Di Francesco Caruso - Sat, 23 Mar 2013 10:49

Si parla di accanimento terapeutico quando alcuni medici, non riconoscendo il carattere ineluttabile ed imminente della morte, sottopongono il malato a trattamenti dai quali, a causa della natura inguaribile della patologia, lo stesso non può trarre beneficio e che riducono in maniera significativa la qualità , ed a volte anche la durata, della vita. L'accanimento terapeutico è inoltre caratterizzato da una connotazione peggiorativa:
sottintende, infatti, l'infliggere al malato delle sofferenze inutili, che a volte possono essere paragonate alle torture (L. V. Thomas)., prolungando ed intensificando l'agonia privando il malato della sua dignità, della sua libertà e della sua morte naturale, inevitabile. Questo è tanto vero per pazienti con difficoltà comunicative. Questa sofferenza prolungata di trasferisce ovviamente alla famiglia e spesso ai sanitari.

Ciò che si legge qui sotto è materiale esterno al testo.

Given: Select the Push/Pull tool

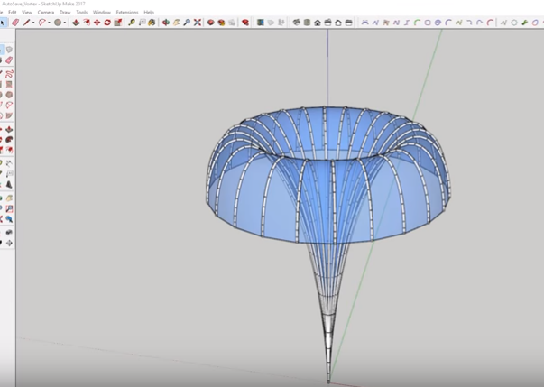Looking at the screenshot, I should coord(76,23).
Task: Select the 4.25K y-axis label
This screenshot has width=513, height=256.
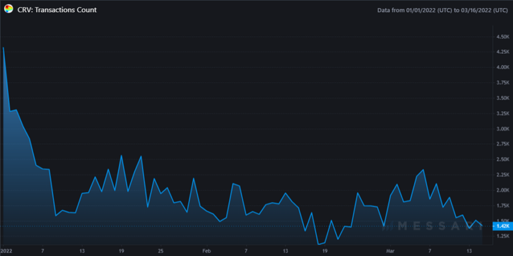Action: click(503, 52)
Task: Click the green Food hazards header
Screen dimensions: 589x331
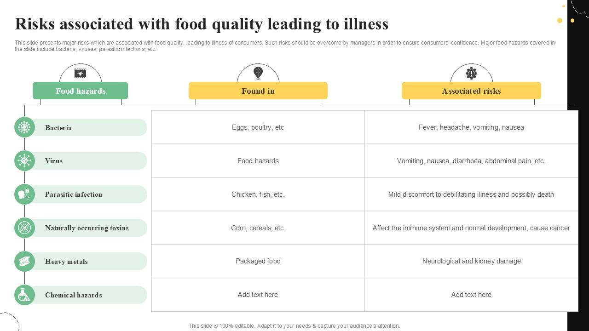Action: pyautogui.click(x=80, y=91)
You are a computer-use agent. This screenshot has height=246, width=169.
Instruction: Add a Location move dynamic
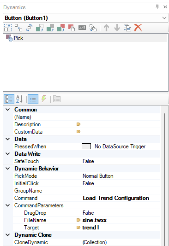pos(18,28)

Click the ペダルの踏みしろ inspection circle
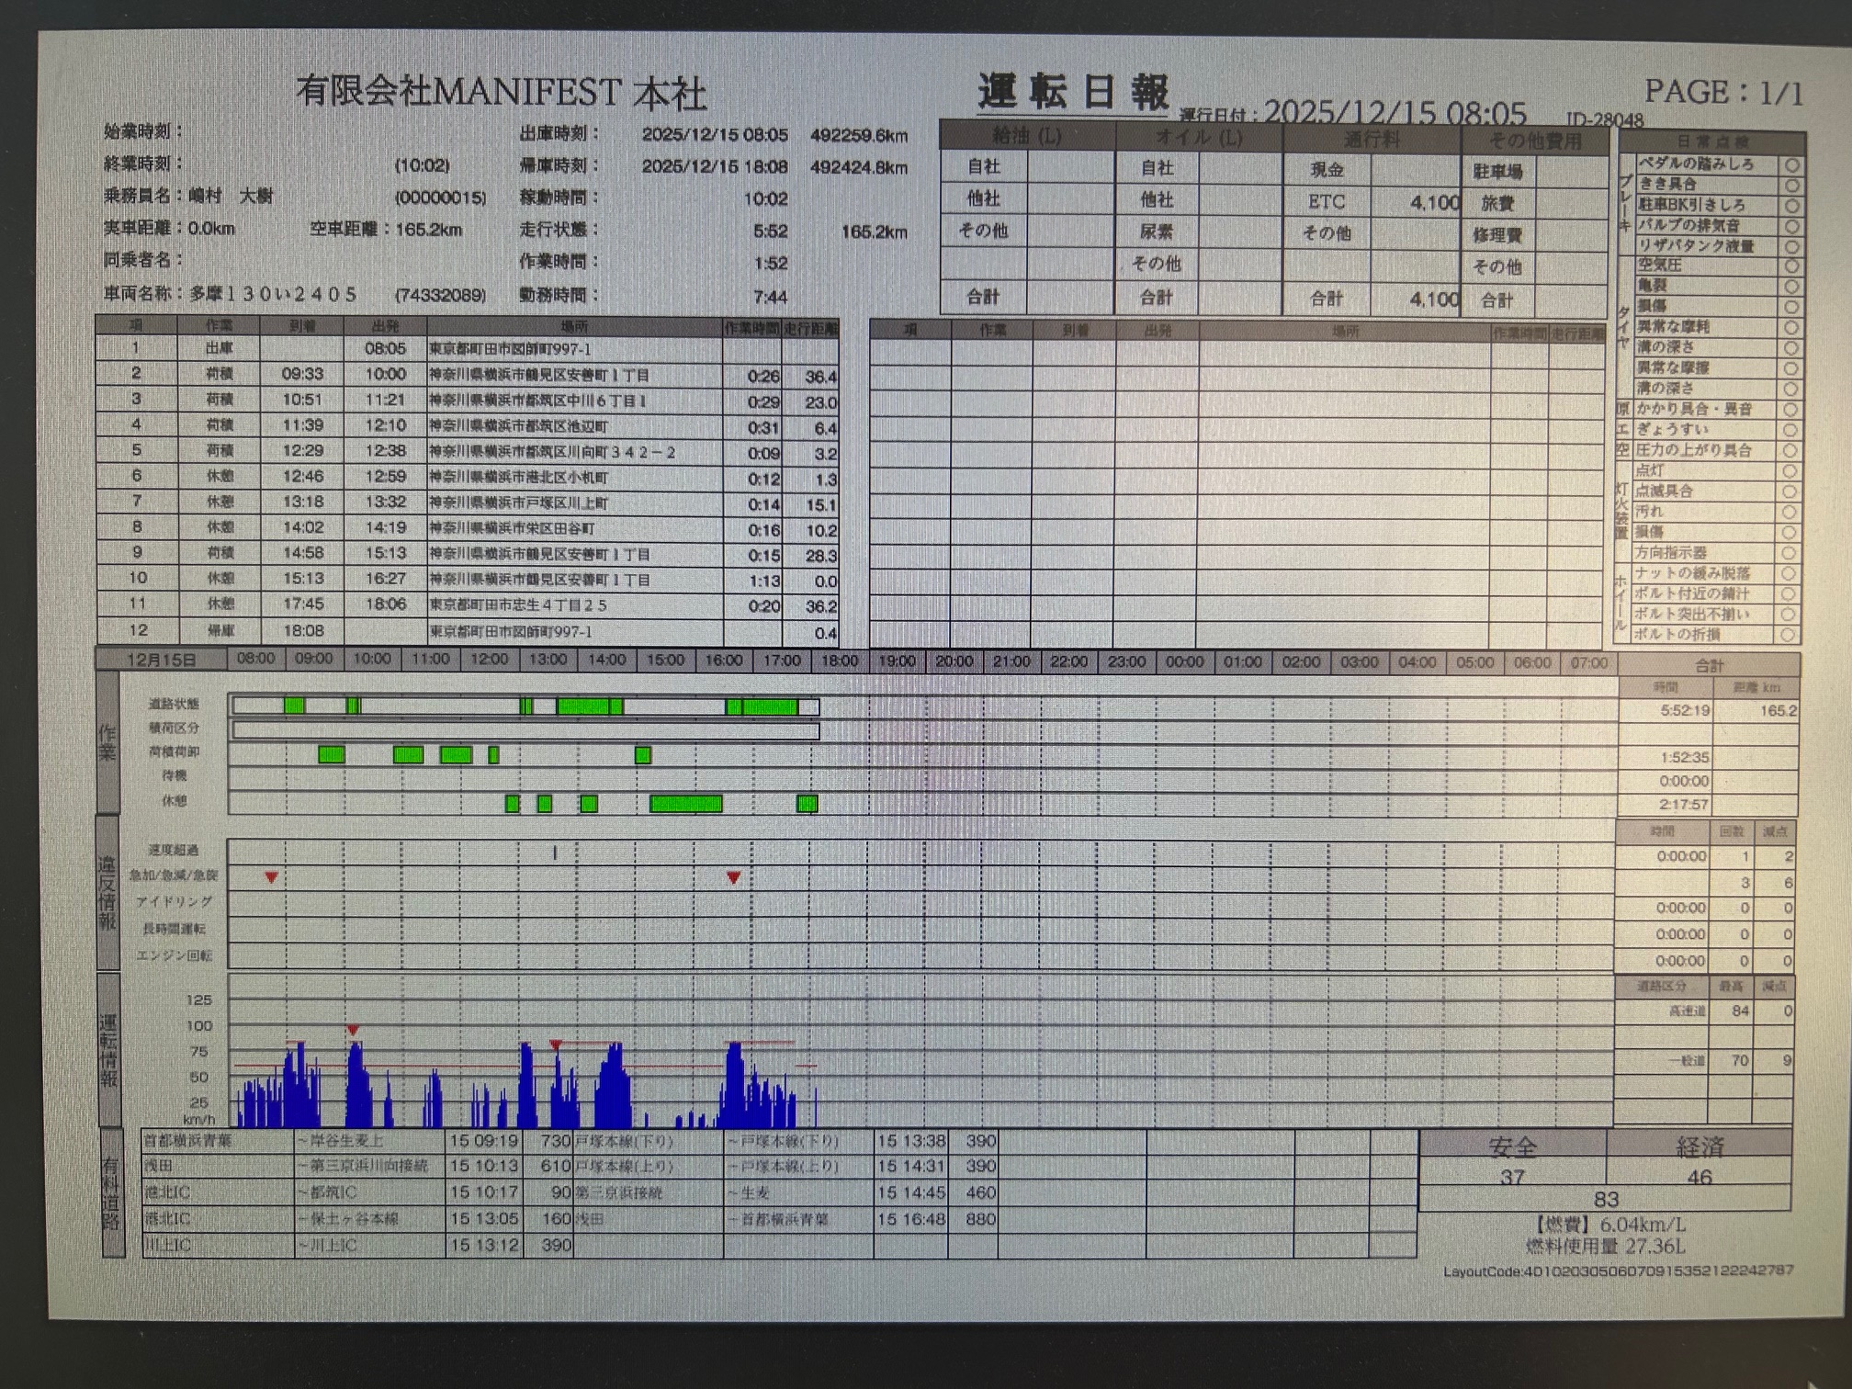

Al giorno d'oggi i medici non possono avere la certezza del risultato di una terapia, ed è difficile stabilire, soprattutto in relazione a patologie gravi e delicate come i tumori, quali siano i rischi ed i benefici potenziali di una terapia in una determinata patologia. In questo ci vengono in aiuto l'esperienza e la letteratura: una migliore conoscenza dei fattori prognostici permette attualmente, nella maggior parte dei malati acuti o cronici, di poter valutare, partendo dai sintomi e dai risultati degli accertamenti, le possibilità di guarigione o di remissione così come i rischi di complicazioni o di sequele. Queste valutazioni vengono fatte sulla base di dati statistici che, pur non avendo valore assoluto, aiutano la decisione medica.
L'accusa di accanimento terapeutico è mossa spesso a posteriori, quando il trattamento non è andato a buon fine: secondo Laroque l'accanimento terapeutico è un miracolo fallito.
Questo succede perché si carica la famiglia ed il malato di un'aspettativa superiore a quella che la realtà della malattia invece lascia.
Una condotta medica ragionevole, basata sui dati di fatto e le evidenze medico-scientifiche, non può portare ad accanimento terapeutico.
Alcune persone giudicano positivamente l'atto di redigere e portare all'attenzione del medico un documento, definito da più parti "testamento biologico", nel quale si indicano le proprie volontà di non essere fatto oggetto, durante la malattia, di terapie giudicate a priori sproporzionate. Alcune nazioni, come gli Stati Uniti e la Danimarca, accordano un valore legale a tale documento.